Nuova recensione: Thor: Ragnarok 08.11.2017



Come alato Aragorn scura Valchirie, «Ragnarok» alle sezionare lo spazio del pensiero, reindirizzando seria sul lato scivolare sotto la canzone di Immigrant Song folli Led Zeppelin.

Questa volta i problemi di Thor sopra rainbow bridge: il padre nel Valhalla occhi drizzò, inutile Loki ha messo sul potere enorme… il bastone e insaziabile Hela ha la pretesa al trono di Asgard. La continuazione della storia di громовержце evita numerose combinazioni, concentrandosi sulla profezia di рагнареке e esposizioni di fumetti «Planet Hulk». Un cattivo (Hela) con ragionevole pretesa di potere e il cerchio personaggi (Thor, Loki, la Valchiria, Hulk, il gran maestro) per riflettere la realtà di ciò che sta accadendo, un pizzico di nuovo mago della Terra e, naturalmente, Uno, affinché tutti ricordato dimenticato un sacco di anni fa polveroso preoccupazione per il padre universale. Riflessioni sul film non vanno al di là del materiale, è toccata regista in eredità dai primi due e metà della terza fase Marvel. Taika Вайтити scrupoloso, si avvicinò alla questione occupato «Рагнареком» luogo in киновселенной: legato restando riferimenti e lo stesso «al tramonto del sole» con il tempo di riccioli d’oro, chiuso lacune in termini di audience la consapevolezza riguardo il destino di Hulk, Odino, nomina consiglio asgardskoy guanto dell’infinito, e ha trasformato la storia in una piattaforma per il lancio di «la Guerra dell’infinito» la scena dopo i titoli.

Facile придурковатость personaggi, espressa tramite una immediatezza di Hulk, l’alcolismo, le Valchirie, puerile di Thor e Loki e il cambio di stile di narrazione hanno fatto il nastro oggettivamente migliore della trilogia della Torah. Creato da Kenneth Branagh e Alan Taylor dipinti sembrava pathos e troppo gravi. Pesante la presentazione non correlata con la semplicità del materiale, e di conseguenza, che «Thor», che «il Regno delle tenebre», ha lasciato una sensazione di несобранности. Non occupata da questo senso anche la storia d’amore di Thor e Jane. Ecco perché anche quest’ultimo non ha avuto un impatto a livello di fondo di tifosi (non contando accaniti cosa sono le shipper), perché Taika Вайтити, modificando l’essenza stessa della percezione, ha una storia ad un nuovo livello. Il nastro può essere considerato come una rinascita. In questo contesto la mancanza di vecchie ancore — la corretta misura.

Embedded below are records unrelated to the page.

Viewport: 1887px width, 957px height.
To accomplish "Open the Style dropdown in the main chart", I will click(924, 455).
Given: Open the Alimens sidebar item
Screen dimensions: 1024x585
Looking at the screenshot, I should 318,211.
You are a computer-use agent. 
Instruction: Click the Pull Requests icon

Quando si visualizza lo spettatore ottiene un attacco nucleare sensi. L’immagine intorno a personaggi quasi abbagliato dal colore della diversità, e la colonna sonora pervade lo spazio wow-effetto. Creato un ambiente più organica Jeff Goldblum nel ruolo di Грандмастера. Egli, come il mondo in cui vive, ricambiato Chel e la sicurezza di asgard. Il gran maestro minuti di pausa sigaretta di due ore di navigazione — diluisce assertività linea Хелы, lungo la strada, promuovendo per la trama. La stessa Hela in una performance di Cate Blanchett ha interrotto la catena di guai per cattiveria e dato personaggio oscuro grazia e la crudeltà della natura femminile, che personaggio maschile non fosse finita.

L’interazione della natura e la grafica, a livello di pienezza della trama e il metodo della sua presentazione, musica e dialoghi fatto «Ragnarok» non solo soddisfacente e di qualità. E anche quelle battute che andavano ben al di là pertinente, non causano ostili grida «phi».

Motore — base триквела sul громовержце — ta rapido in несущемся treno, che gli dà una spinta, ma a causa di sballare cui il treno corre con così forza incontrollabile, che in parte non si nota трагедийности alcuni momenti e di destini dei personaggi. In condizioni mostrato non è tanto un problema, quanto personale è una scheggia in un occhio particolarmente emotive degli spettatori. E le domande a questo tipo di cose può essere molto, ma è innegabile il fatto che Taika Вайтити la cosa migliore che potrebbe accadere con Thor.